In recent years, with the rapid popularization of the vehicle navigation equipment, intelligent mobile phones and portable computing devices, the collection of the trajectory data has become more convenient than ever. The historical trajectory data of people or cars contain important information about their movements, and through analyzing it, we can predict the user’s next location, which can provide more variety of services for the users. The factors affecting the location prediction differ like path distance, weather condition, and landform analysis. In this paper, a novel next-turn prediction model is formulated and studied. The next-turn prediction model predicts the most likely turn that a traveler would proceed from a road junction after he has travelled through certain pattern on the roads. Different from other similar prediction models, our model is inferred from collective traveling data from the mass. Matching precisely on individual users’ past records is not needed; therefore, user profiling is not required. By using mass data, the prediction can be refined by time filter which matches from path histories from only certain time periods instead of all. Our experiment results show that there is some influence on the length of past trajectory that a user has traveled to the accuracy of next-turn prediction. The complexity of the trajectory has certain effects on the accuracy too, because trajectory which takes a complex (hence relatively unique shape) can better identify and predict the future turns at road junctions ahead.

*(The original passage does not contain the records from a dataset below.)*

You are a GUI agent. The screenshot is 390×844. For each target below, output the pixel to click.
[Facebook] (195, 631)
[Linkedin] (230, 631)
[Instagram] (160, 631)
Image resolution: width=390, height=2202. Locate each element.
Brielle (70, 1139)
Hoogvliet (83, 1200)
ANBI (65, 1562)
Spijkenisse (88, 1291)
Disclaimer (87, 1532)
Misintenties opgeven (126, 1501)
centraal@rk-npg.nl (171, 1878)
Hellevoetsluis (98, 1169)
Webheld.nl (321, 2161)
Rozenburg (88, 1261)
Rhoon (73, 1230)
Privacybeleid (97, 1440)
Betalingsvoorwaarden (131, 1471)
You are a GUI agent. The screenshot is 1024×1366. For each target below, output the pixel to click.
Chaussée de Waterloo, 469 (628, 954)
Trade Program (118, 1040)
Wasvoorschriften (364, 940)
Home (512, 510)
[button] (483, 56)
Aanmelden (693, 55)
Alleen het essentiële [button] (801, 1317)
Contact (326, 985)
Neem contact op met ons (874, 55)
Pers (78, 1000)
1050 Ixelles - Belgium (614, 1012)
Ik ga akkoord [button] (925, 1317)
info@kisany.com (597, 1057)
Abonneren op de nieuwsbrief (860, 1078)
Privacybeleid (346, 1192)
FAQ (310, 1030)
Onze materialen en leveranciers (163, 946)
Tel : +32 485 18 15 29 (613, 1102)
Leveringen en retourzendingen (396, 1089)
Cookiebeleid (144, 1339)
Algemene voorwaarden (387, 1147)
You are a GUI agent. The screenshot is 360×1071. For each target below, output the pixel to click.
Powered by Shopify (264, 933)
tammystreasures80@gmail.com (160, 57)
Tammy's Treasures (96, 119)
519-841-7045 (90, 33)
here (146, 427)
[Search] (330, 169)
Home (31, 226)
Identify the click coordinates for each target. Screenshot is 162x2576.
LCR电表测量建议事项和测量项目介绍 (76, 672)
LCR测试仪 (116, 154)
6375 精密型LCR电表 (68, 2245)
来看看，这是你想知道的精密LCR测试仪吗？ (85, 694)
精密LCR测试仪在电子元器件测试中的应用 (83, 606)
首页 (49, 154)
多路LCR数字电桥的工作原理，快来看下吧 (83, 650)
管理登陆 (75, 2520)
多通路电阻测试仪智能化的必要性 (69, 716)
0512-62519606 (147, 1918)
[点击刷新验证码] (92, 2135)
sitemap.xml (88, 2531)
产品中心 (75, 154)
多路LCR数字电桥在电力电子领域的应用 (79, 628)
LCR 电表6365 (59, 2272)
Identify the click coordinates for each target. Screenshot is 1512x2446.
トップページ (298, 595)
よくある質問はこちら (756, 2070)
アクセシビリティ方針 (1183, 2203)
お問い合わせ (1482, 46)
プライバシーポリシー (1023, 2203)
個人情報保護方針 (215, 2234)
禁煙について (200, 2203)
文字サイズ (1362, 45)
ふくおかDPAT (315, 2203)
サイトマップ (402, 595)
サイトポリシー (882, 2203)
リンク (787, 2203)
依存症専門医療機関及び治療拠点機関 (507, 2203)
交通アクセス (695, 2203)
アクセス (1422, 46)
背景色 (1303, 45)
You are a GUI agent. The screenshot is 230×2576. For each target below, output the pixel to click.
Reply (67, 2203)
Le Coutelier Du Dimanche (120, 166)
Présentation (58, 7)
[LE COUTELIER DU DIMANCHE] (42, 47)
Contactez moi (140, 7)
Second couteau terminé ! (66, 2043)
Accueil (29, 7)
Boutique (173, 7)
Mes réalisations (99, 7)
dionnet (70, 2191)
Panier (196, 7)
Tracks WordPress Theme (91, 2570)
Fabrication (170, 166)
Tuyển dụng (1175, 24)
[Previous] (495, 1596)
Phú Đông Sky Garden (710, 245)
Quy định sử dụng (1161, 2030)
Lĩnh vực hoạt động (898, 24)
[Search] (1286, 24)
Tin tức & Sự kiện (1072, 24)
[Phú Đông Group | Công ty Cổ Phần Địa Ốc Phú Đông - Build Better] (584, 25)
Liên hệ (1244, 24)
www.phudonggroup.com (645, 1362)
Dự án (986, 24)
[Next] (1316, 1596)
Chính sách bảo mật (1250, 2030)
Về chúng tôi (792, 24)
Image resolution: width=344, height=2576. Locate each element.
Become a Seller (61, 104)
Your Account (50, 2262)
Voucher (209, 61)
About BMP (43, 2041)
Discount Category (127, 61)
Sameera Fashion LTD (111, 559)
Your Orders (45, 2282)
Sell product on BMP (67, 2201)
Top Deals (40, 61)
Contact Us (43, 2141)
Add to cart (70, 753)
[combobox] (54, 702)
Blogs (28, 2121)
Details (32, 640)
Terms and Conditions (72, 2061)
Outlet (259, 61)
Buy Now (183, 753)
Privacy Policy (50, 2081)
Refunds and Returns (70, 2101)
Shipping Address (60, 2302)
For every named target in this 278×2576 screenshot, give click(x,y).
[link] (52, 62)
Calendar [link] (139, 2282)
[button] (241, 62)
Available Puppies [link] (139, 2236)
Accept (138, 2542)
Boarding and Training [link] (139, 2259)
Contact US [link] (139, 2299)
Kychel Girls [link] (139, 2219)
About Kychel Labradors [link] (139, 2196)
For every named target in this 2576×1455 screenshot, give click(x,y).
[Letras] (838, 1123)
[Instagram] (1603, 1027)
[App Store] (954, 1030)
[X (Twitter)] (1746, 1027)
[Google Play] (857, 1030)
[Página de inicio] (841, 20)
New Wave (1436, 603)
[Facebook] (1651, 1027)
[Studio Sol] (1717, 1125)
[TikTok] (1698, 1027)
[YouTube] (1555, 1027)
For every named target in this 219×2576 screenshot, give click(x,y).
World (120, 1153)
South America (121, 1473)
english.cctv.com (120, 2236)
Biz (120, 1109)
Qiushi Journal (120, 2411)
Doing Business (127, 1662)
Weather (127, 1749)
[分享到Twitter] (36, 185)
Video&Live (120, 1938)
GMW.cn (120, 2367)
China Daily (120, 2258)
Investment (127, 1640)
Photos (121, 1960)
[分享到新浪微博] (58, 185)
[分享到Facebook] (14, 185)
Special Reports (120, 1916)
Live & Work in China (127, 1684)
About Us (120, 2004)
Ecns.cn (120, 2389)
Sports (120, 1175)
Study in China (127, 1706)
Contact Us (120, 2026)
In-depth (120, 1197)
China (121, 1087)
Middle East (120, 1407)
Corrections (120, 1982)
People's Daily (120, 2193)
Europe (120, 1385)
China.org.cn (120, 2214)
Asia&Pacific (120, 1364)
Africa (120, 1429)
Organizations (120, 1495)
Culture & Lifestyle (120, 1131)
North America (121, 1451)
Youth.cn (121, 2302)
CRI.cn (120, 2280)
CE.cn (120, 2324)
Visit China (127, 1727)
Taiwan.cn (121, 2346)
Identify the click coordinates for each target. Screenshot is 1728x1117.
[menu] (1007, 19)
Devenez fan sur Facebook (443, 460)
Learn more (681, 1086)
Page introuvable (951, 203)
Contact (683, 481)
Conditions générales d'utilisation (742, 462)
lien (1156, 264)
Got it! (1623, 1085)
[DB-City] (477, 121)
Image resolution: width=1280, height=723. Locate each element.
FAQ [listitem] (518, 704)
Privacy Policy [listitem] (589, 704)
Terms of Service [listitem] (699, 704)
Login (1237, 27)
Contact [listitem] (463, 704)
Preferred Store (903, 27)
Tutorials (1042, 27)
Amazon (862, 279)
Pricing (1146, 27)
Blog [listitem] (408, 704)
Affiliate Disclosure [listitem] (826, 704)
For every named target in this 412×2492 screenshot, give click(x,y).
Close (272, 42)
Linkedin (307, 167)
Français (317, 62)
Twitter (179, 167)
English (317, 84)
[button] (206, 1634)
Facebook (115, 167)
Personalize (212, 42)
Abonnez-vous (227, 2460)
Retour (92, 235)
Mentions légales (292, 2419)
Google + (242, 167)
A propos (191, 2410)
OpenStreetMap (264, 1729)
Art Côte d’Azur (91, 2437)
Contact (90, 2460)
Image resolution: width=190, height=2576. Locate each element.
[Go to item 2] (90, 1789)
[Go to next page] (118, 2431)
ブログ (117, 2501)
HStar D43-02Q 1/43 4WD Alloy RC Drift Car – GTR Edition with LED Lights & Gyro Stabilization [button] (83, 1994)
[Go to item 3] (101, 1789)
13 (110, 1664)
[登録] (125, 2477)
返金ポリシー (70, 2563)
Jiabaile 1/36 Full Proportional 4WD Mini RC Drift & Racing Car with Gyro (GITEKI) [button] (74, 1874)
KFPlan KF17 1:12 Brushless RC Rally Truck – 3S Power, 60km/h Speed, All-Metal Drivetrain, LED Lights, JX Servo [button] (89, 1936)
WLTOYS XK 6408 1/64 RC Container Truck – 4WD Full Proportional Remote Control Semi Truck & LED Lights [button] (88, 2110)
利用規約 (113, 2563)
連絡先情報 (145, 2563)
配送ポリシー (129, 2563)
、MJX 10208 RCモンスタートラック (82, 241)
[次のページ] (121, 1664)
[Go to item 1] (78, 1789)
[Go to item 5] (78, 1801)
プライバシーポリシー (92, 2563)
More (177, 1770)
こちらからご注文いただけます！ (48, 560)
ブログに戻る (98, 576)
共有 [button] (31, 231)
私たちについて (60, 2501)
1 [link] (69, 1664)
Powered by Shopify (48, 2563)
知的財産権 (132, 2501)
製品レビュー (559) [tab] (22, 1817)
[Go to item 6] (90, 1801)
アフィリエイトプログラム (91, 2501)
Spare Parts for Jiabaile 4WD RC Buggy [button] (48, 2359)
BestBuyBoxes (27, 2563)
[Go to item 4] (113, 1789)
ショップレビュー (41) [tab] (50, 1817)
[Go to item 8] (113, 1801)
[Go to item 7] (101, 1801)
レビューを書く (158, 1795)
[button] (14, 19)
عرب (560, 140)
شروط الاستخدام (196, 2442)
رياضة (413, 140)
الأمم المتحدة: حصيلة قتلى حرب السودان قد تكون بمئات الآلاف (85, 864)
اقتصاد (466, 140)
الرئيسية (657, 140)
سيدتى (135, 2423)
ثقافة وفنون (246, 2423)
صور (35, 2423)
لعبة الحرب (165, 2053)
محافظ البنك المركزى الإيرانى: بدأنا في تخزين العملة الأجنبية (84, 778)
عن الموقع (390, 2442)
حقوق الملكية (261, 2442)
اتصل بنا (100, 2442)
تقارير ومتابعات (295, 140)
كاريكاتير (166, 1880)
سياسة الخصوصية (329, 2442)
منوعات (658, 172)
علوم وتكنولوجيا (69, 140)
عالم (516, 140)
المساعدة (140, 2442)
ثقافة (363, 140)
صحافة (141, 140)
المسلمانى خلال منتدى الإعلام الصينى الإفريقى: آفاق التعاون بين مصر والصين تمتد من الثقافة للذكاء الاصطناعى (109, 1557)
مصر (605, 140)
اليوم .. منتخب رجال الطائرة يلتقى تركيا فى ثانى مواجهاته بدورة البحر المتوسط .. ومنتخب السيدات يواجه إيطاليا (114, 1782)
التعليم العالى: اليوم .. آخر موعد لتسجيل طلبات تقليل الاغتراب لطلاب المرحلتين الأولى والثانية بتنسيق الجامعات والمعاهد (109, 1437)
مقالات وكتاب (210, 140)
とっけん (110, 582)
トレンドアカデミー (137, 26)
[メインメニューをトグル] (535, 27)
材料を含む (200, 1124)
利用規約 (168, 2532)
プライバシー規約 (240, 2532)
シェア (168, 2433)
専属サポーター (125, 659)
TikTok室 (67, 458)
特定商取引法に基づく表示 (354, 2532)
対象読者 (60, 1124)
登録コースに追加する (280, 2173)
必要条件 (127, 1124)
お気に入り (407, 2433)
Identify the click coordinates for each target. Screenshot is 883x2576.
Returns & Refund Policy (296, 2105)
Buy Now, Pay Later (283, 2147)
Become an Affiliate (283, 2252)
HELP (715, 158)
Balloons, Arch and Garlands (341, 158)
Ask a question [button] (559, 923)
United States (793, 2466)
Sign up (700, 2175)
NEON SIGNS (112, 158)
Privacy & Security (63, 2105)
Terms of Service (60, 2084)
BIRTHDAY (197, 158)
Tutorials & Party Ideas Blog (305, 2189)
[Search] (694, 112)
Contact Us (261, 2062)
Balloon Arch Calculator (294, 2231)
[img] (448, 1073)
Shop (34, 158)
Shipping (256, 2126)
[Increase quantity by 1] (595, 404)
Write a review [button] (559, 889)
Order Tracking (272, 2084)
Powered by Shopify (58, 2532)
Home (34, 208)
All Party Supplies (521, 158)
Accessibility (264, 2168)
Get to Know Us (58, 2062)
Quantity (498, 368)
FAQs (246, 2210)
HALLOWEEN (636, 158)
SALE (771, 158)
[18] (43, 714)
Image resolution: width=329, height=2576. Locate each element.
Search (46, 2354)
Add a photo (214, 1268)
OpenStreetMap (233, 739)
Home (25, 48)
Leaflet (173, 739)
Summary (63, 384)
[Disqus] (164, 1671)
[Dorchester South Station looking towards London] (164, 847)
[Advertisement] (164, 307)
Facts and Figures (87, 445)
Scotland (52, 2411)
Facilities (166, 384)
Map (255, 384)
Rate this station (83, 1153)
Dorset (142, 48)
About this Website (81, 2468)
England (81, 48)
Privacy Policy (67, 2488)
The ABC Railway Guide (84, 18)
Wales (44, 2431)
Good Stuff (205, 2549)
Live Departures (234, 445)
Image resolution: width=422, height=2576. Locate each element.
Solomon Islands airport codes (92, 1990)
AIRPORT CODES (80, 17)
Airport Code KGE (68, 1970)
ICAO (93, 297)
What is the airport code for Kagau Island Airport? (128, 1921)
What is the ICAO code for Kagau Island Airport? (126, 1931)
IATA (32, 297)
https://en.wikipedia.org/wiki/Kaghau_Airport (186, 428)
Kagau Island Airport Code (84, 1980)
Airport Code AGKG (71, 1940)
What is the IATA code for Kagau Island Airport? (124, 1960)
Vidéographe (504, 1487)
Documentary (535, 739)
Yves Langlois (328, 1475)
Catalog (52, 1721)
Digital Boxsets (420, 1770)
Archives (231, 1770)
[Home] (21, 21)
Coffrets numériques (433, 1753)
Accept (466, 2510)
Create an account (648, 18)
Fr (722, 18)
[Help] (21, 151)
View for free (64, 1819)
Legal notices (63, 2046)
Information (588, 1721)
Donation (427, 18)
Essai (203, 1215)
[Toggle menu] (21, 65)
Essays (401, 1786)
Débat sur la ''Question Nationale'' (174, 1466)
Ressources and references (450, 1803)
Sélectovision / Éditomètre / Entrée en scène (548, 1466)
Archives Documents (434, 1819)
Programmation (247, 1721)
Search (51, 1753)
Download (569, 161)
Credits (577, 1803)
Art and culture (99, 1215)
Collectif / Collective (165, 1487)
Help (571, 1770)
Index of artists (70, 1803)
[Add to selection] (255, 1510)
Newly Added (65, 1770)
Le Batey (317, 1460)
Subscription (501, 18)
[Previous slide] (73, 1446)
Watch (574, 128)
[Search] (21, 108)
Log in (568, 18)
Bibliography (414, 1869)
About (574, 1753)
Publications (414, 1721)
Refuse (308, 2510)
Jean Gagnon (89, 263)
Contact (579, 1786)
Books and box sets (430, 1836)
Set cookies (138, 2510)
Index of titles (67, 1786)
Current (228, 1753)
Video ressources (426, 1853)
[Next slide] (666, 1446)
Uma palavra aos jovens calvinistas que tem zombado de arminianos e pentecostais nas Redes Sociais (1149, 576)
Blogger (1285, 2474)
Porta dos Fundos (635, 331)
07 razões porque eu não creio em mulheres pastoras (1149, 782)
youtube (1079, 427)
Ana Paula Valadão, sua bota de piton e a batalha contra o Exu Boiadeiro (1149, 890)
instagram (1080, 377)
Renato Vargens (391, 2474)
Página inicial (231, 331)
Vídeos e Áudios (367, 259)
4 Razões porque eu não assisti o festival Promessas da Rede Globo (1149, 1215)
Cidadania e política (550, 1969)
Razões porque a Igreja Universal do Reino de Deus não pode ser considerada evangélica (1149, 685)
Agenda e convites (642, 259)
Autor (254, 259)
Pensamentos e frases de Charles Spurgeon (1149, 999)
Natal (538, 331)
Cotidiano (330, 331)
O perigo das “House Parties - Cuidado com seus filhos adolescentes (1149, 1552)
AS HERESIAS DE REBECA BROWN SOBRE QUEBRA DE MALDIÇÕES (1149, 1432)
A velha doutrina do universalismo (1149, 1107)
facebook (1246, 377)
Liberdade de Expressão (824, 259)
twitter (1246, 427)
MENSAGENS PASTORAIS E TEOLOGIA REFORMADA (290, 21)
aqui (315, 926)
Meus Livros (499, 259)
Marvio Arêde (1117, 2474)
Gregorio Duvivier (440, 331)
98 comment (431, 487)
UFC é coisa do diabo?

As future work, more experiments would be devoted in modeling this phenomenon of trajectory complexity in relation to next-turn prediction accuracy. It is interesting also to associate the unique patterns with different roles or purposes of travels, should sufficient information would become available in the future. This will give more dimensions of information about how the roads were used, the predicted future road uses, and the directional flows of traffic that associate with purposes of uses. Furthermore, the prediction model is anticipated to be enhanced by knowing only which particular turns that a traveler has made, we would be able to predict his next turn at the forth junction. Without referencing to the past trajectories, the prediction can be made more quickly enabling it suitable for real-time prediction that can be made at the nick of time. This work can potentially be extended to optimal route planning or traffic engineering because insights are harvested in terms of probabilities of next turn at any junction given the big traffic data.